Methodology

Copper generates sets of performance curves by modifying a set of “seed” or “base” curves to match the user-specified targeted equipment efficiencies, at full and part load. The seed set of curves can be provided by a user or generated by Copper. Copper can generate a generic set of performance curves for an equipment definition by aggregating existing performance curves stored in the data libraries.

Aggregation

Copper allows users to choose between four different types of aggregations: average, median, weighted average, and nearest neighbor weighted average. These aggregations all follow the same approach; only step 3 below differs.

  1. A set(s) of curves is selected from the dataset (all or a subset based on the method)

  2. Outputs are aggregated

  • average: averaged curve output for each independent variable

  • median: median curve output for each independent variable

  • weighted average: same as average, but a score is associated with each curve (the higher score, the better the match to the user-specified equipment characteristics)

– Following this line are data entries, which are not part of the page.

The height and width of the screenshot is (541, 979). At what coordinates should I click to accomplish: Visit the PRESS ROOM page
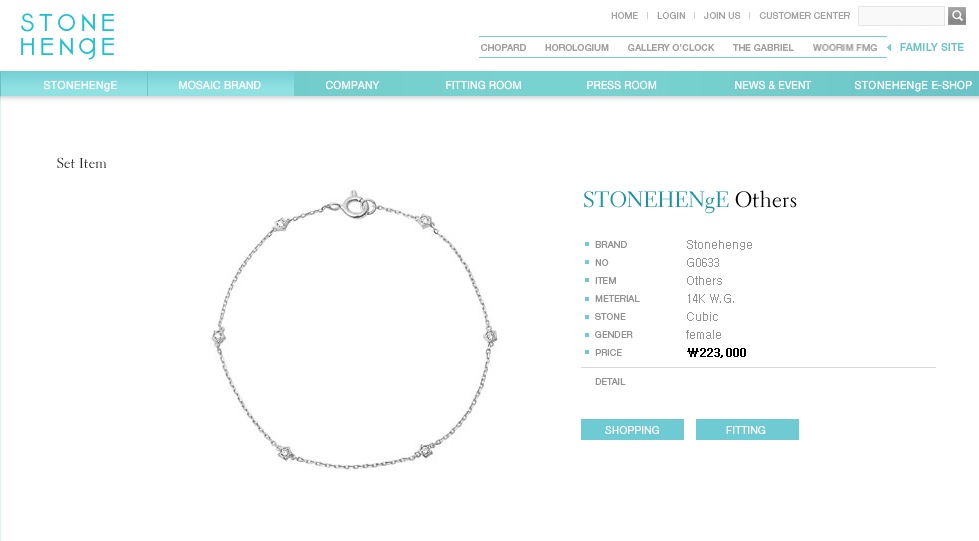pos(621,85)
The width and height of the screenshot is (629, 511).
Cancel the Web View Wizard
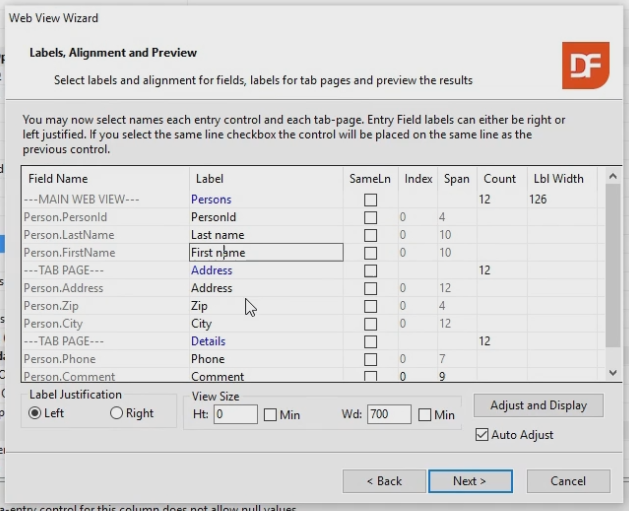[x=568, y=481]
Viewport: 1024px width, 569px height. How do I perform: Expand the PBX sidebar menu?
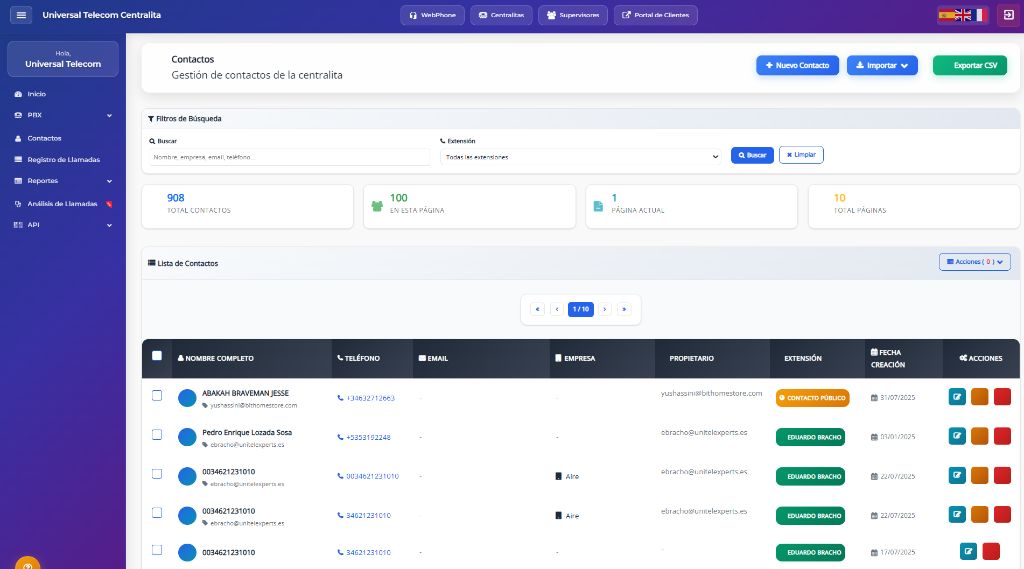point(63,115)
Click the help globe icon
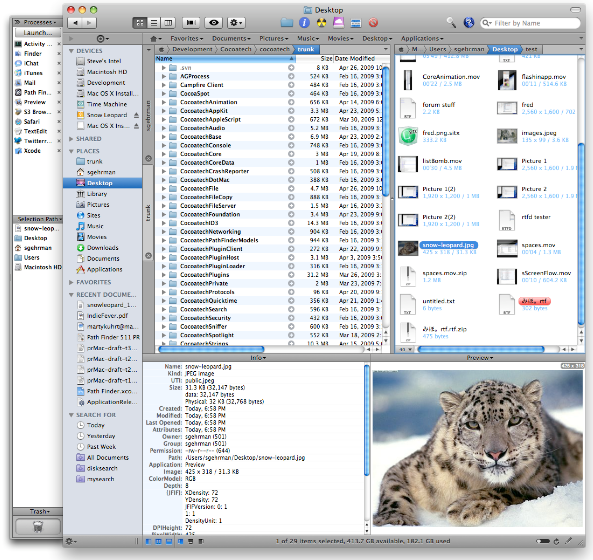The width and height of the screenshot is (593, 560). click(x=469, y=23)
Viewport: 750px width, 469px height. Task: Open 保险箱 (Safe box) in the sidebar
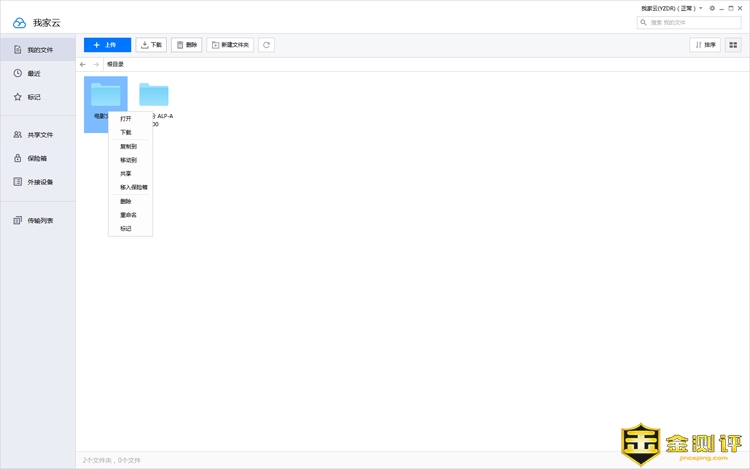click(x=36, y=158)
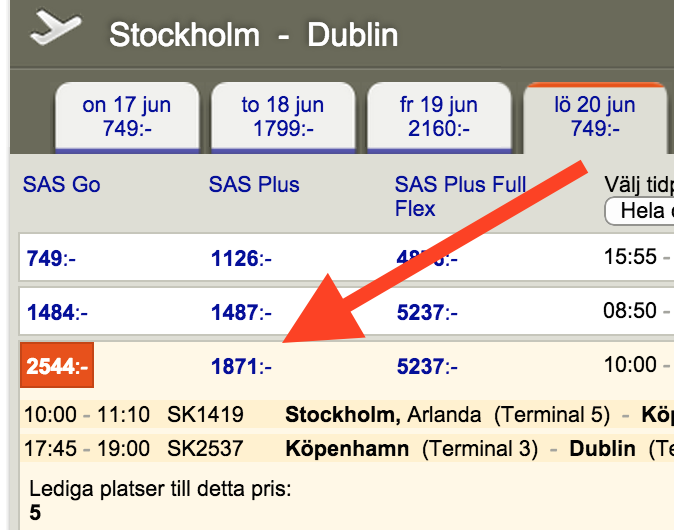Open the lö 20 jun tab
This screenshot has width=674, height=530.
click(594, 117)
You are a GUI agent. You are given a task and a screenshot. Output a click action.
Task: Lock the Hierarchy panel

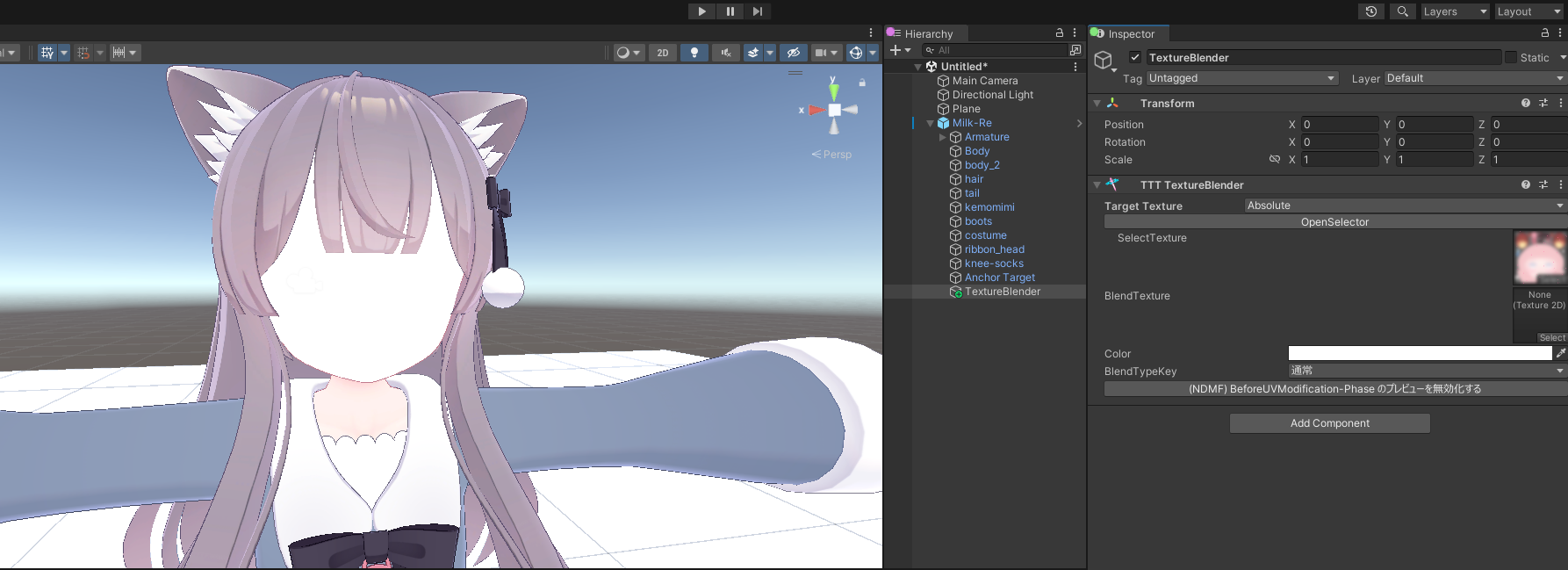1060,32
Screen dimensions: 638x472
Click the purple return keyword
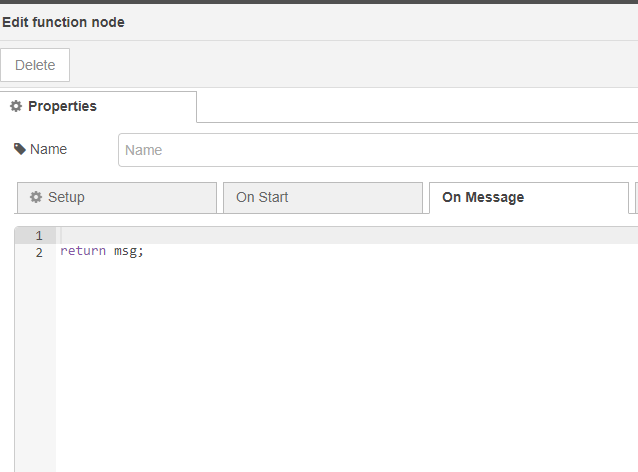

  • nearest neighbor weighted average: same as weighted average but for a selected number of curves that best match the user-specified equipment characteristics

  1. OLS regression is performed using the aggregated outputs

  2. Curve is normalized at rated/reference conditions

Curve generation

A genetic algorithm is used to obtain a set of curves that matches the user-specified efficiencies. An initial population is generated based on the seed set of curves. The fitness of each individual from the population is evaluated in terms of how close the set of curves (along with the other equipment characteristics) is to the targeted full and part load efficiencies. New populations are generated using the sets of curves with the best fitness. The process is repeated until a satisfactory set of curves is found.